Talk giv­en by Dr. Sé­bas­tien Dester­cke (Uni­versité de Tech­no­lo­gie de Compiègne)

On April 10, 2017, Dr. Sébastien Destercke (Université de Technologie de Compiège) will give a talk about "Making cautious decisions in large or structured output spaces: some results and challenges" in the context of the SFB 901.
                                                                                                 

Abstract: 

Imprecise probabilistic approaches, that works with convex sets of probabilities (or equivalent models), are an interesting extension of classical probabilities when one wants to make cautious predictions and inferences, i.e., predict a set of classes or alternatives rather than one when information is missing.
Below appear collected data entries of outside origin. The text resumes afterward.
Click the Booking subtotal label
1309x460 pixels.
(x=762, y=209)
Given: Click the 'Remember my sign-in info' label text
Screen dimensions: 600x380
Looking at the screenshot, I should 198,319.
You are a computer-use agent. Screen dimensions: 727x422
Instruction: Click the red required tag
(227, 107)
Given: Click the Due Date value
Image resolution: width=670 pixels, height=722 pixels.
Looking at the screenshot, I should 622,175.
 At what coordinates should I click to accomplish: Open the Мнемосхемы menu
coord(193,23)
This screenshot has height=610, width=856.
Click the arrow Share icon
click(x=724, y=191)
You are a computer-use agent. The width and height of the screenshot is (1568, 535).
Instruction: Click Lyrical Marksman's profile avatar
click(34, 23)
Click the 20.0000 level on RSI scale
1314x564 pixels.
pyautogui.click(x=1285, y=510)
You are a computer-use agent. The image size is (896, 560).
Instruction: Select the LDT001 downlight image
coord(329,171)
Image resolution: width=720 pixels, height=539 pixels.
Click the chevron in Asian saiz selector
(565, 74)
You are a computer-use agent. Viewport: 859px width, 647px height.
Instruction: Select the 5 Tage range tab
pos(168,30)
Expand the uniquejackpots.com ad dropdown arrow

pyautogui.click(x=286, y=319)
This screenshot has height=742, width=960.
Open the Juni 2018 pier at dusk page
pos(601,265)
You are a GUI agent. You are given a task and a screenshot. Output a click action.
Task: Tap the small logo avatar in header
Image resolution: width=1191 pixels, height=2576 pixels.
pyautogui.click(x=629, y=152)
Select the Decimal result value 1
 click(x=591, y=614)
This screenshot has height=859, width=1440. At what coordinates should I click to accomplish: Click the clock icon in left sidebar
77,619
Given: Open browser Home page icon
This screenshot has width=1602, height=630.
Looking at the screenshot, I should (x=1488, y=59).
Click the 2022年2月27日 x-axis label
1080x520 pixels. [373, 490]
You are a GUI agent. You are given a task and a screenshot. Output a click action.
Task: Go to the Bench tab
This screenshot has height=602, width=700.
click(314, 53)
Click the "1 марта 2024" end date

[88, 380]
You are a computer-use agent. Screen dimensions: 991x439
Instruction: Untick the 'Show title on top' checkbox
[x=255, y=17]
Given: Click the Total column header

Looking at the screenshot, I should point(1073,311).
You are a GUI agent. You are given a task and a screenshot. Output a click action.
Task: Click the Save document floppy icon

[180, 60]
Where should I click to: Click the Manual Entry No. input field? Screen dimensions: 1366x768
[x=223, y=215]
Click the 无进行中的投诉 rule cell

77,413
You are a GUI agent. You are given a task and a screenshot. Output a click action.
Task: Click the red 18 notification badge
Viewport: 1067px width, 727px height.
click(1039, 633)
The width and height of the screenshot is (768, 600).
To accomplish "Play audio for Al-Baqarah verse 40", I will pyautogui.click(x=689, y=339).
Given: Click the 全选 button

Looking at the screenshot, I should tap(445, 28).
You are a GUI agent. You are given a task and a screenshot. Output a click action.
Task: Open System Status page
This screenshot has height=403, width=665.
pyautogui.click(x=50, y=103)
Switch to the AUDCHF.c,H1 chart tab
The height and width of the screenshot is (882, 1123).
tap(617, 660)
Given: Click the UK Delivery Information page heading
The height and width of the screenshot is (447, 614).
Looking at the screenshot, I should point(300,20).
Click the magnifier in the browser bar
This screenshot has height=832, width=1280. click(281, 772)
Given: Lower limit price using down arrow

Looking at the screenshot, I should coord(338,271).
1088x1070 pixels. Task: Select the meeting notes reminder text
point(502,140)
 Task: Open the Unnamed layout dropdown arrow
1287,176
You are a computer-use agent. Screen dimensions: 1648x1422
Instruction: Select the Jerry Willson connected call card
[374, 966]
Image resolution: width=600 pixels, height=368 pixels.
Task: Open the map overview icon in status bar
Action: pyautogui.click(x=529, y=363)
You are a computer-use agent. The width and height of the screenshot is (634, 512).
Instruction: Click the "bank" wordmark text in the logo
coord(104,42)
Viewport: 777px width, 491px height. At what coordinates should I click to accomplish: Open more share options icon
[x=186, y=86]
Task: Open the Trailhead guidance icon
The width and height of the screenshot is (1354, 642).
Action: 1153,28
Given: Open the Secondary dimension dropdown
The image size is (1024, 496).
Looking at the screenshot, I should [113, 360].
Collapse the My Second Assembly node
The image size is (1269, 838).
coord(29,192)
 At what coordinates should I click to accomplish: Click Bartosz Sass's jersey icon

While such predictions are relatively easy to obtain for usual classification problems with few alternatives, many questions and challenges arise when considering complex or structured output spaces involved for instance in multi-label classificationor preference learning, and that can contain billions of alternatives. Some of these questions are: What form should take the predicted set? what interesting properties of the precise probabilistic case can I expect to preserve? how can I compute efficiently the predicted set, or an approximation thereof? In this talk, I will formalise these questions more precisely and will bring some answers for specific problems such as ordinal regression, multi-label predictions or label ranking. I will finish with some other similar problems for which similar questions, that remain unanswered, arise.